- ITEMS:
- - - - -

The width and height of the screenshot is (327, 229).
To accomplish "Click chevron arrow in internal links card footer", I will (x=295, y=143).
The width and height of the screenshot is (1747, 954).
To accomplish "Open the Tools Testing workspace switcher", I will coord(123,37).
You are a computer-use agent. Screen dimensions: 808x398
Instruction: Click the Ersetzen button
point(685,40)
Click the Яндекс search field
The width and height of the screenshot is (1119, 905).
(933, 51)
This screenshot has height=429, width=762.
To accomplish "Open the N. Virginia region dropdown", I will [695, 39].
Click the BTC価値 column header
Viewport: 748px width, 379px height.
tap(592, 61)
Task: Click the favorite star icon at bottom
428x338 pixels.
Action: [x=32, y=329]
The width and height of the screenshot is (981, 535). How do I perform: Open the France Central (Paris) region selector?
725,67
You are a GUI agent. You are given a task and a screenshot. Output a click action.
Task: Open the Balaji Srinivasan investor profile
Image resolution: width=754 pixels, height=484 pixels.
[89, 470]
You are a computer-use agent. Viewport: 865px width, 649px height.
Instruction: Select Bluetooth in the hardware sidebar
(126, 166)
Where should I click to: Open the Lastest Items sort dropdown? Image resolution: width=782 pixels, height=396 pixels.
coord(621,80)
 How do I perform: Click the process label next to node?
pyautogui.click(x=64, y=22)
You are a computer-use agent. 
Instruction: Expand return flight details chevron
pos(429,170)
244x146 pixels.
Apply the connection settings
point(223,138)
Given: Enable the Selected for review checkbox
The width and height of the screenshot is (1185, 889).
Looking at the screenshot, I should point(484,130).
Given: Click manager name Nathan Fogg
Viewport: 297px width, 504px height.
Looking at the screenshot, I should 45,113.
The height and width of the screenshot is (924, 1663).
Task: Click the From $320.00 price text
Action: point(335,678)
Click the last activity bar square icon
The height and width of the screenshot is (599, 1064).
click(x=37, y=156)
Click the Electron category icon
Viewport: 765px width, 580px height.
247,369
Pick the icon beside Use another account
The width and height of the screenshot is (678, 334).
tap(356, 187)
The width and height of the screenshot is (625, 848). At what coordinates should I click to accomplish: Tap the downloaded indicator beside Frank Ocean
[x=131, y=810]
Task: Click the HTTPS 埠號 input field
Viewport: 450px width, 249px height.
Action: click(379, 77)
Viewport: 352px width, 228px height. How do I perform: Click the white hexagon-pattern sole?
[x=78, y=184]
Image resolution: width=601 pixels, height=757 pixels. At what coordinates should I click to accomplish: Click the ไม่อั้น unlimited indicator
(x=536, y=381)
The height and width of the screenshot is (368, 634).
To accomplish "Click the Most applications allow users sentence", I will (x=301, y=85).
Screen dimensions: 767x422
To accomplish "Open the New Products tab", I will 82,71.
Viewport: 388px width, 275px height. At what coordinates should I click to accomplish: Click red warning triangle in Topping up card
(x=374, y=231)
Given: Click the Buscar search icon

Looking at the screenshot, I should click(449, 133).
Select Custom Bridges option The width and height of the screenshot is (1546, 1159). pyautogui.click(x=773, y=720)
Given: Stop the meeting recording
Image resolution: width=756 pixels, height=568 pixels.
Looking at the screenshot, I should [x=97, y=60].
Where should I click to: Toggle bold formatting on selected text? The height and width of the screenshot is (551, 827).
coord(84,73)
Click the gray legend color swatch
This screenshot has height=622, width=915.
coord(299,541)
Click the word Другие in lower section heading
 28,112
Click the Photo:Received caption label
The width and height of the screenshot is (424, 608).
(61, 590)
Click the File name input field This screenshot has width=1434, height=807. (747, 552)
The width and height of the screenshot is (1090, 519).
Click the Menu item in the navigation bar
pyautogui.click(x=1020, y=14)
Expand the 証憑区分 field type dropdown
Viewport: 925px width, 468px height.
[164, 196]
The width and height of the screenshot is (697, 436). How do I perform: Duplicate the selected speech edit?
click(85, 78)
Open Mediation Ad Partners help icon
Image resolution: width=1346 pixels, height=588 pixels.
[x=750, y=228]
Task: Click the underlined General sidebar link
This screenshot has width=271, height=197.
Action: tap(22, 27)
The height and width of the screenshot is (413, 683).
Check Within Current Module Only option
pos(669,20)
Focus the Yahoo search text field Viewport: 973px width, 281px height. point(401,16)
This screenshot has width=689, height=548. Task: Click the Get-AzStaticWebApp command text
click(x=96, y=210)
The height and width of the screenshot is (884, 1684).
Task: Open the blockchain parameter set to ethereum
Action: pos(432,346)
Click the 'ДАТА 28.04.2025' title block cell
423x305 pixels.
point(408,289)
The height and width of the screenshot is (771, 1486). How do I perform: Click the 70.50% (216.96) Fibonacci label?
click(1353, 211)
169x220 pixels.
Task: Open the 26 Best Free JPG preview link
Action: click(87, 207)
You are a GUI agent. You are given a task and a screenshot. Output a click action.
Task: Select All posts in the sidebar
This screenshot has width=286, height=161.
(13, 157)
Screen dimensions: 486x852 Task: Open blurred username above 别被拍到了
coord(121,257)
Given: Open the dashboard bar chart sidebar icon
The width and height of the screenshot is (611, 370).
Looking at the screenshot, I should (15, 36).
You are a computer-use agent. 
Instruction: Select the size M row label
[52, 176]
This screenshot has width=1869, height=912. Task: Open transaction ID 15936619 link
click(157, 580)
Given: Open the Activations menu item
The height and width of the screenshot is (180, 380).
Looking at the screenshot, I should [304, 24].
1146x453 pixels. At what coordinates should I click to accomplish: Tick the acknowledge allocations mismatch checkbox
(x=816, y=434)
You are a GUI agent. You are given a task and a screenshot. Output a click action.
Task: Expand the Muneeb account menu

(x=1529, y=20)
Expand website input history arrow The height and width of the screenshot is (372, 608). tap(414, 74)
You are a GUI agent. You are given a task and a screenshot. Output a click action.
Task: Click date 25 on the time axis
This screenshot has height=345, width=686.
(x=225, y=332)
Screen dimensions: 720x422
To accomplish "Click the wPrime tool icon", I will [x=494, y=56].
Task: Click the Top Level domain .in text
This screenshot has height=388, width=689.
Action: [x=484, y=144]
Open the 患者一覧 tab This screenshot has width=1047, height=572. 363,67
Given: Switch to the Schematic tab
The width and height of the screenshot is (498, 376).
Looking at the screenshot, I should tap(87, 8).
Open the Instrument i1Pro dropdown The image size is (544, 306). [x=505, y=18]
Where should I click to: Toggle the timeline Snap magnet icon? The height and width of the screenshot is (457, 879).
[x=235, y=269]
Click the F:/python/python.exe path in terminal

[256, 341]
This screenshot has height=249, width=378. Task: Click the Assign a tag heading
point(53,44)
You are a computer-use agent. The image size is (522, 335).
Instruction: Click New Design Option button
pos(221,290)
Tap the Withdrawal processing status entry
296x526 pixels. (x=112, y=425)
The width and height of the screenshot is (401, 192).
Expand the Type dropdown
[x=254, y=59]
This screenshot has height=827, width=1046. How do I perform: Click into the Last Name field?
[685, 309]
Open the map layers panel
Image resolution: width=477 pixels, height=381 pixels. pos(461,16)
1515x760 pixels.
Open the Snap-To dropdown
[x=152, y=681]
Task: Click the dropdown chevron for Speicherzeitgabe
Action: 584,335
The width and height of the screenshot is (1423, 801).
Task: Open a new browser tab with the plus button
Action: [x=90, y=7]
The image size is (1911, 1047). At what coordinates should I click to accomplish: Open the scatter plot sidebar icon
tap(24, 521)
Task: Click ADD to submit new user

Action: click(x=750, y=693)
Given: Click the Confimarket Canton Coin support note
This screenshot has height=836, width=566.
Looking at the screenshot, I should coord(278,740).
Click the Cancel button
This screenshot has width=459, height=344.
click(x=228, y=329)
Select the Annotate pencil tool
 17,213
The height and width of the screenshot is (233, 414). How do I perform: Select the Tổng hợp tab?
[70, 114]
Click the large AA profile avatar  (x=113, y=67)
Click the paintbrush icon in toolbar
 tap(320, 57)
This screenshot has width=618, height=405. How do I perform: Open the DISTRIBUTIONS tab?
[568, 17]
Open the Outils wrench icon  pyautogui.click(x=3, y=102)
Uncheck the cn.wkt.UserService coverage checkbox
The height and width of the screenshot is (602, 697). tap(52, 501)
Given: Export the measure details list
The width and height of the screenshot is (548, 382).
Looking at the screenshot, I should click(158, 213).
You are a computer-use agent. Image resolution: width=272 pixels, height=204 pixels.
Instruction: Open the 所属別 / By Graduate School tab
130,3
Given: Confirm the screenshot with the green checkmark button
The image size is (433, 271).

- - - - -

- TASK: Copy the lines running from the line that contains "How do I perform: Click the process" to the line that contains "will (x=301, y=85).", both included, reproducing each one verbatim.

- OUTPUT FOR THIS EXERCISE:
 How do I perform: Click the process label next to node?
pyautogui.click(x=64, y=22)
You are a computer-use agent. 
Instruction: Expand return flight details chevron
pos(429,170)
244x146 pixels.
Apply the connection settings
point(223,138)
Given: Enable the Selected for review checkbox
The width and height of the screenshot is (1185, 889).
Looking at the screenshot, I should point(484,130).
Given: Click manager name Nathan Fogg
Viewport: 297px width, 504px height.
Looking at the screenshot, I should 45,113.
The height and width of the screenshot is (924, 1663).
Task: Click the From $320.00 price text
Action: point(335,678)
Click the last activity bar square icon
The height and width of the screenshot is (599, 1064).
click(x=37, y=156)
Click the Electron category icon
Viewport: 765px width, 580px height.
247,369
Pick the icon beside Use another account
The width and height of the screenshot is (678, 334).
tap(356, 187)
The width and height of the screenshot is (625, 848). At what coordinates should I click to accomplish: Tap the downloaded indicator beside Frank Ocean
[x=131, y=810]
Task: Click the HTTPS 埠號 input field
Viewport: 450px width, 249px height.
Action: click(379, 77)
Viewport: 352px width, 228px height. How do I perform: Click the white hexagon-pattern sole?
[x=78, y=184]
Image resolution: width=601 pixels, height=757 pixels. At what coordinates should I click to accomplish: Click the ไม่อั้น unlimited indicator
(x=536, y=381)
The height and width of the screenshot is (368, 634).
To accomplish "Click the Most applications allow users sentence", I will (x=301, y=85).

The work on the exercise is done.